Neben nicht-invasiver Beatmung und invasiver maschineller Beatmung mit Intubation kommt in Österreich in Zentren als letzter Ausweg bei Schwerstkranken auch die extrakorporale Membranoxygenierung zum Einsatz. Dabei wird das Blut des Patienten abgeleitet und unter künstlich mit Sauerstoff aufgeladen. "Wir konnten bereits die ersten ECMO-Patienten entlassen", erklärte Hörmann.
Die ÖGARI tritt auch Mythenbildungen im Verlauf der Diskussionen über die Covid-19-Pandemie entgegen. So werde unter anderem zunehmend der Ausbau der Intensivkapazitäten und die Verschiebung geplanter Operationen kritisiert, hieß es in der Aussendung. Die ÖGARI dazu: "Es war richtig und wichtig, dass sich die Krankenhäuser - und insbesondere die Intensivstationen - rechtzeitig sehr umsichtig und professionell auf die Coronakrise und auf erwartbare zusätzliche Patientenströme vorbereitet haben. Wer die Zahl der intensivpflichtigen Covid-19-Patienten mit der Gesamtzahl der Intensivbetten in Relation setzt, übersieht, dass auch in Pandemie-Zeiten ein Gutteil der Intensivbetten mit Intensivpatientinnen und -patienten anderer Genese belegt sind."
Markstaller betonte: "Wie wichtig die vorbereitenden Maßnahmen waren, zeigt schon die Tatsache, dass während der vergangenen Wochen die Belegung der Intensivbetten insgesamt, unabhängig von der Indikation (Aufnahmegrund; Anm.), in verschiedenen Zentren, wie dem AKH Wien, bei 80 Prozent lag. In hochbetroffenen Regionen wie Teilen Tirols waren zu Spitzenzeiten alle Intensivbetten belegt."

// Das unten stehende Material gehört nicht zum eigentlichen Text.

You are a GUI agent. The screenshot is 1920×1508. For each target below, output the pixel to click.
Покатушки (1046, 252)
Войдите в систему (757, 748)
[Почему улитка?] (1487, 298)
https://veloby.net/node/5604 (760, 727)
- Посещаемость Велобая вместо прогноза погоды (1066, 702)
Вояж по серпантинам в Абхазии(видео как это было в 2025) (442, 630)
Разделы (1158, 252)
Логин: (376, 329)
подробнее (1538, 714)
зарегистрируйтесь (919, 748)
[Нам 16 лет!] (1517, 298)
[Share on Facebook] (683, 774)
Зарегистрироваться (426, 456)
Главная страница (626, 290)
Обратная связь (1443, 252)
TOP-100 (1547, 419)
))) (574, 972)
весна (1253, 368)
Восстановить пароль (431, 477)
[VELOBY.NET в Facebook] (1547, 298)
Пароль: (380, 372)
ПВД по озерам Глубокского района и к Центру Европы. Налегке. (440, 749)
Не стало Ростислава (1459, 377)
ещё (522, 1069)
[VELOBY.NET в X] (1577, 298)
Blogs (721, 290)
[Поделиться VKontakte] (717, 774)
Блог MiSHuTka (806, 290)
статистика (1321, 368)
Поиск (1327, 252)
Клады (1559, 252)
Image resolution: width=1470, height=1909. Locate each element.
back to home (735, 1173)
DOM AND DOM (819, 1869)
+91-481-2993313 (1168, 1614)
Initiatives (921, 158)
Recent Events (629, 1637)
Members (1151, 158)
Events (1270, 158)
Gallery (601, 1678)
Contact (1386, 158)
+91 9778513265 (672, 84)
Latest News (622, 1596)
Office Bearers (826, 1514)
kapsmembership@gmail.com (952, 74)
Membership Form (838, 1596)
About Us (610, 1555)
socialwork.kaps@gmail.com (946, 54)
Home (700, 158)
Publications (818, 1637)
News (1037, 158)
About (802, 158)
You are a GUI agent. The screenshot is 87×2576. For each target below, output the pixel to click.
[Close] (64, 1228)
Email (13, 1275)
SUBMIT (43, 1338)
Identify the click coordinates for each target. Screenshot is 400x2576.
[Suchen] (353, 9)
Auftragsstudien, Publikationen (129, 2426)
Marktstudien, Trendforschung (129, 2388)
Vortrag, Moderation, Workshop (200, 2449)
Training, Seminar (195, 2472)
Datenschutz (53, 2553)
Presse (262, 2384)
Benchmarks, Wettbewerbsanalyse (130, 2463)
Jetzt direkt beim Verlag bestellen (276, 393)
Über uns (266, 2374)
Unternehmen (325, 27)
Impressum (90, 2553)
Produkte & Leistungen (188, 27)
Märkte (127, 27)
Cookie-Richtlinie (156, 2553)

Der intensivmedizinische Aufwand für schwerkranke Covid-19-Patienten auf höchstem Niveau bringe große Behandlungserfolge. Die Fachgesellschaft berichtete: "Bisher publizierte Daten zur Intensiv-Mortalität sind nach Ländern und Regionen extrem unterschiedlich. So weist eine Arbeit aus New York eine Sterblichkeit von 88 Prozent aus, andere Städte in den USA berichten eine 50-prozentige Mortalität. Da lässt sich aber nicht einfach umlegen. Die Daten aus Österreich sehen anders aus, auch wenn es hierzulande eine gewisse Schwankungsbreite gibt: Abteilungen berichteten etwa Mortalitätsdaten von 20 bis 40 Prozent." Das ist vor allem den Behandlungskapazitäten in Österreich und dem solidarischen Gesundheitswesen zu danken.